▶ **TASKS AND EXERCISES**:
- 1) Copy everything in the blog post below on the advantage of being older, from "Older people enjoyed" down to "made it great.", word for word.
- 2) Using the post below on the advantage of being older, say whether each statement agrees with it. Answer yes or no and quote the deciding words. (a) The writer watched the "Carol Burnett Show" every week as a teen. (b) Young people today can get DVDs of every skit the cast performed. (c) The writer's remark about getting older appeared on Twitter.
- 3) Answer these questions from the post below on the advantage of being older:
(a) What date does the post carry?
(b) On what account did the writer say there was no advantage to getting older?
(c) In which decade must someone have watched the program to understand what made it great?

* Start TEXT *

01 April 2010

An Advantage of Being Older

Reaching birthday #__ was really bad for me.  On my Facebook account I wrote that "I honestly do NOT see any advantage to getting older."  However, I recently thought of one advantage:

Older people enjoyed fuller experiences of performers and entertainments that are now considered "legendary."

As a teen, I watched the "Carol Burnett Show" every week and so I've seen every sketch they ever did, and I often laughed literally until I cried. Today, young people have only selected "best of" DVDs of the show available to them, not every skit the cast ever performed. This limits later generations' appreciation because they won't experience the breadth of humor in EVERY sketch they ever did, but more significantly it's impossible for young people today to watch the show in the context of the time it was presented originally. Cultural references and a sense of humor, defined by the time, are gone. So only those who watched the program in the 1970s can understand what really made it great.

* End TEXT *
* Start GIVEN MATERIAL *

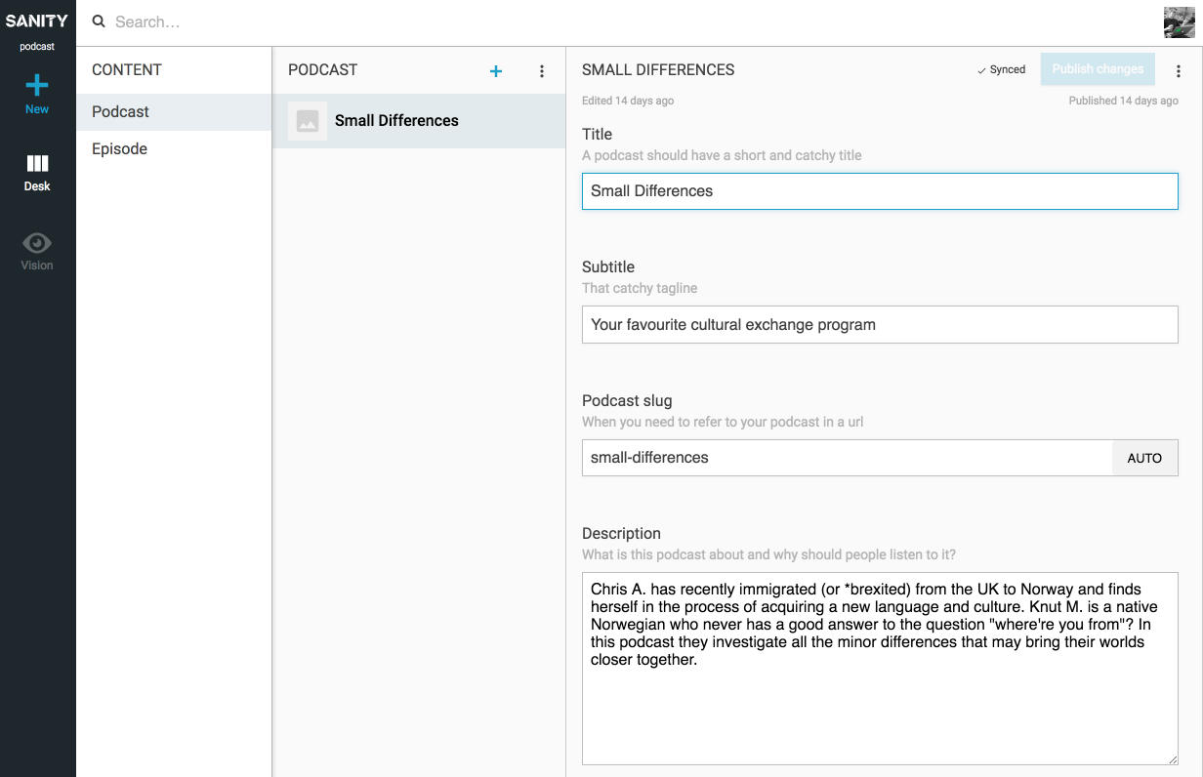Click the search magnifier icon
1203x777 pixels.
point(99,21)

* End GIVEN MATERIAL *

▶ **RESULTS FOR EACH TASK**:
- 1)
Older people enjoyed fuller experiences of performers and entertainments that are now considered "legendary."

As a teen, I watched the "Carol Burnett Show" every week and so I've seen every sketch they ever did, and I often laughed literally until I cried. Today, young people have only selected "best of" DVDs of the show available to them, not every skit the cast ever performed. This limits later generations' appreciation because they won't experience the breadth of humor in EVERY sketch they ever did, but more significantly it's impossible for young people today to watch the show in the context of the time it was presented originally. Cultural references and a sense of humor, defined by the time, are gone. So only those who watched the program in the 1970s can understand what really made it great.

- 2)
(a) Yes: "As a teen, I watched the "Carol Burnett Show" every week"
(b) No: "Today, young people have only selected "best of" DVDs of the show available to them, not every skit the cast ever performed."
(c) No: "On my Facebook account I wrote that "I honestly do NOT see any advantage to getting older.""

- 3)
(a) 01 April 2010
(b) Facebook
(c) The 1970s